**Texte fourni**
((
Le point sur lequel je rejoins la pétition est l'absence de reconnaissance du doctorat dans les carrières de la fonction publique hors de l'enseignement supérieur. J'en avais moi-même fait l'expérience et cela a été un des facteurs qui m'ont poussé vers un secteur privé reconnaissant mieux l'expérience que représente une thèse.

En revanche, je diverge avec les auteurs dès lors qu'ils réclament un statut dérogatoire des doctorants et docteurs qui enseigneraient dans le secondaire. En effet, le fond de mon argument est que je ne vois pas ce que la recherche aurait de supérieur à d'autres formes de formations continue qui sont très probablement plus utiles à l'exercice de la fonction première d'un enseignant du secondaire : enseigner.

Le premier point qui m'a fait tiquer est l'affirmation "Il est évident que la recherche enrichit l’enseignement.". Quand je faisais ma thèse, on m'a dit que si j'allais écrire il est évident que, je devais reprendre ma phrase : si je dois rappeler quelque chose à mon lecteur, c'est que ce n'est justement pas évident pour lui. De fait, cela n'a pour moi rien d'une évidence, et cette assertion brutale ne fait pas honneur à la rigueur intellectuelle qu'exige une formation à la recherche. L'enseignement secondaire n'est en effet ni un enseignement par ni un enseignement à la recherche. Il a des objectifs, un public et des méthodes différents. Il n'est pas difficile d'ailleurs de pousser l'argument voulant que les années de recherche dégradent les compétences d'enseignement au moins les premières années. Au bout de cinq ans passés à travailler sur un sujet de recherche précis, les souvenirs des cours généralistes sont lointains, ce qui demande un travail supplémentaire par rapport aux collègues qui construisent leurs séquences d'enseignement au sortir de leur M2. L'assertion selon laquelle un docteur est meilleur enseignant d'avoir fait ou de faire la recherche me semble donc sérieusement à étayer : les élèves formés par ces enseignants réussissent-ils mieux que ceux formés par des enseignants au cursus plus classique ? Les suivi de panels de l'Éducation nationale devraient fournir de premiers éléments.

Plus fondamentalement, je suis assez stupéfait du caractère très étroit du point de vue. J'aurais compris, et adhéré, à une pétition demandant une refonde du système profondément dysfonctionnel de la formation continue des enseignants. En revanche, je ne vois absolument pas pourquoi il faudrait faire aux docteurs des aménagements (la pétition réclame des décharges) pour une recherche sans lien évident avec l'enseignement si de même conditions ne sont pas également accordées aux autre formes de formations ou d'initiatives : suivi de cours dans le supérieur (qui permettent plus certainement de nourrir les cours), initiatives pédagogiques en direction de publics spécifiques (dyslexie, dyscalculie), utilisation de supports numériques, modes d'évaluation alternatifs[1]. Il ne pouvait certainement pas échapper aux auteurs de la pétition que dans un contexte budgétaire tendu, tout aménagement signifie un report sur les collègues, qui sont en droit de se demander le bien-fondé de ce report.
))
**Documents sources**
((
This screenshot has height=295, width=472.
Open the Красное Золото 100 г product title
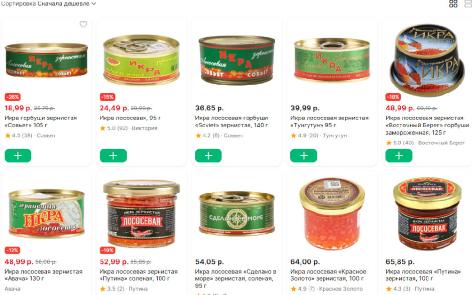point(328,275)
))
**Travail à faire**
• A. Reproduisez fidèlement le passage du texte sur la pétition des docteurs compris entre « En revanche, je diverge » et « secondaire : enseigner. », bornes incluses.
• B. Poursuivez, s'il vous plaît, le texte sur la pétition des docteurs à partir de sa dernière phrase.

**Réponses de l'exercice**
• A.
En revanche, je diverge avec les auteurs dès lors qu'ils réclament un statut dérogatoire des doctorants et docteurs qui enseigneraient dans le secondaire. En effet, le fond de mon argument est que je ne vois pas ce que la recherche aurait de supérieur à d'autres formes de formations continue qui sont très probablement plus utiles à l'exercice de la fonction première d'un enseignant du secondaire : enseigner.

• B.
Dans la même veine, la pétition "les enseignants-chercheurs du secondaire (...) assurent une partie substantielle des enseignements et des activités de recherche". Ceci est partiellement vrai dans un certain nombre de disciplines des sciences humaines et sociales (et pas toutes, loin s'en faut), et pour ce que j'en sais assez faux dans les filières scientifiques. De fait, en sciences, l'obligation de disposer d'un financement dédié pour faire une thèse limite le nombre de doctorants exerçant dans le secondaire. Comment expliquer que des sociologues et des philosophes puissent être aussi ignorants de la diversité des situations, et surtout que le problème évoqué est d'abord un problème qui leur est spécifique plutôt qu'une faille générale du système français ?

Il me semble également que la question évoquée ne peut pas être approchée indépendamment de deux questions :

  • Dans un contexte où structurellement plus de docteurs soutiennent que de postes de recherche ne sont créés, le peu d'attention porté par les directeurs de recherche aux débouchés des docteurs hors de l'enseignement supérieur. Je vous renvoie à ce sujet aux réflexions de David Monniaux. Cela inclut une réforme des exigences vis-à-vis des thèses de LSH pour qu'elles soient réalisables dans le temps réglementaire de trois ans.
  • L'utilisation des concours de l'enseignement comme un parachute pour faire ou finir sa thèse, ou encore comme solution de repli. En termes d'efficacité, il faudrait qu'il n'y ait en fait de docteurs dans le secondaire que des personnes ayant fait un choix délibéré du secondaire, par goût plutôt que par contrainte ou dépit. Sans cela, toute revendication apparaîtra comme la démonstration d'un désintérêt vis-à-vis de la mission essentielle d'un enseignant du secondaire.

Au final, cette pétition exprime une absence de remise en cause des dysfonctionnement dont les auteurs sont les premières victimes, et des revendications qui, loin d'y porter remède, seraient de nature à renforcer des aspects pervers du fonctionnement de la recherche en LSH.

Ajout (2014-11-04) : l'équipe d'Aggiornamento Histoire-Géo a également réagi à cette pétition, voir chez médiapart.